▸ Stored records
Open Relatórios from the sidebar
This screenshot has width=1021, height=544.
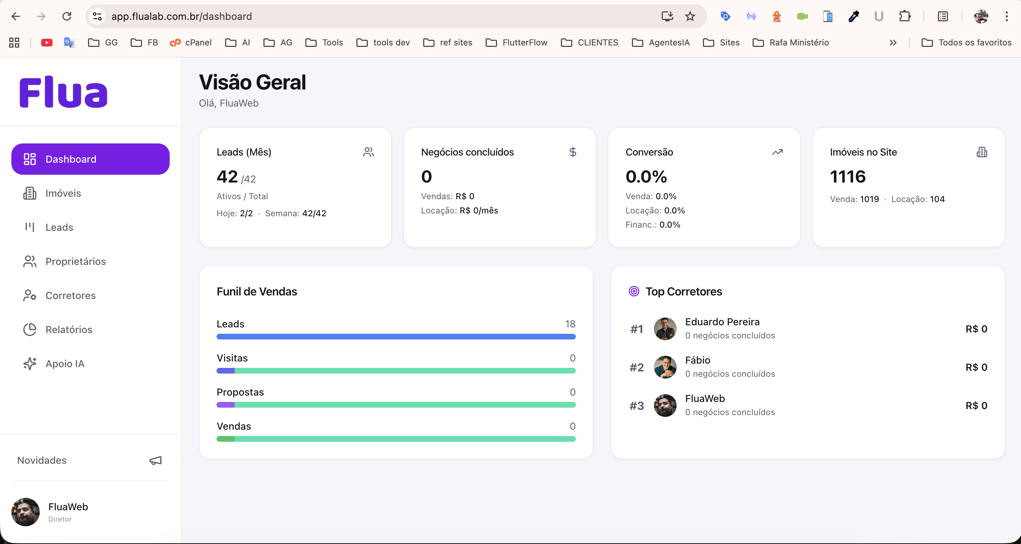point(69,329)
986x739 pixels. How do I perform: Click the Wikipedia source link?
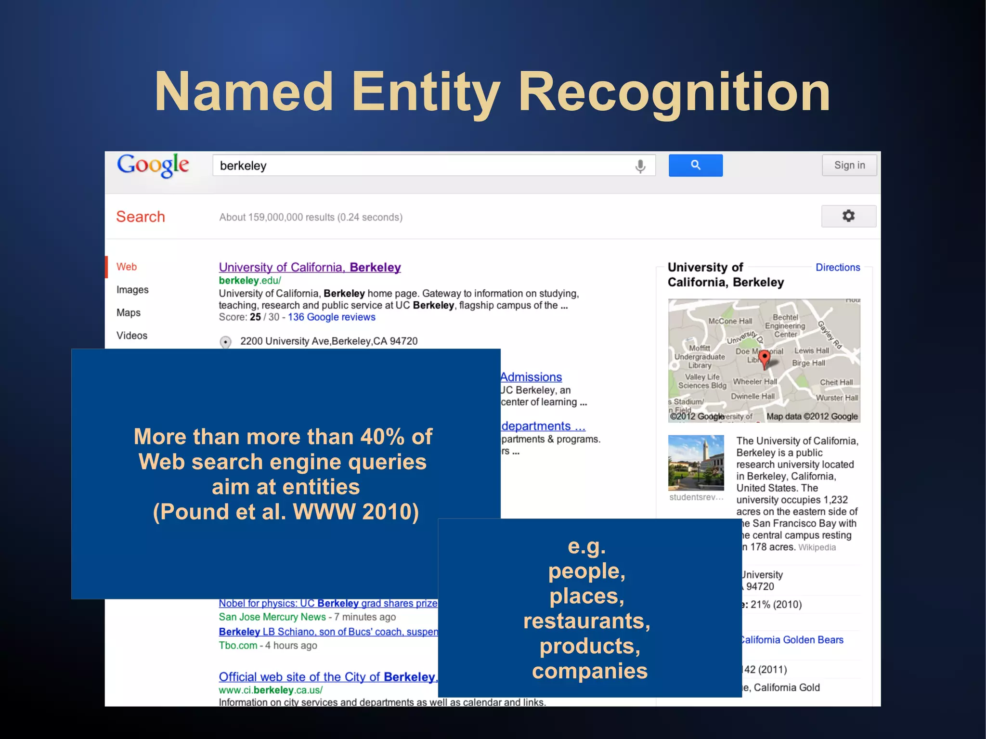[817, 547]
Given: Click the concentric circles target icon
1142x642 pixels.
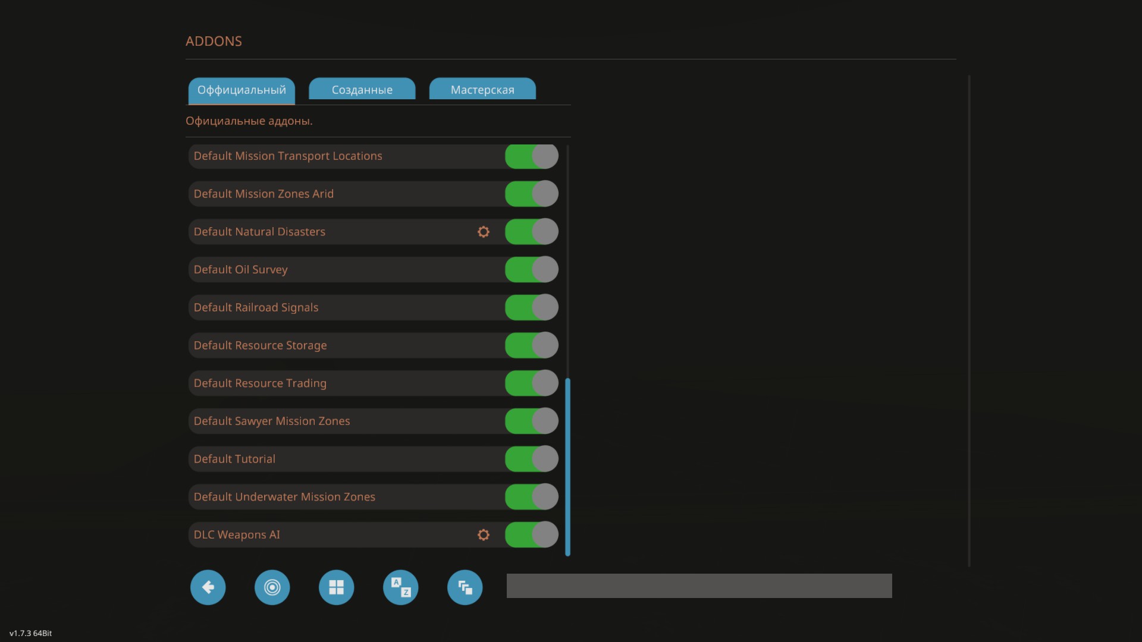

▸ Task to carry out
The entries must be repeated exactly. Leave the images out.

▸ Solution for this problem
Open Relatórios from the sidebar
This screenshot has width=1021, height=544.
point(69,329)
986x739 pixels. How do I perform: Click the Wikipedia source link?
[817, 547]
Given: Click the concentric circles target icon
1142x642 pixels.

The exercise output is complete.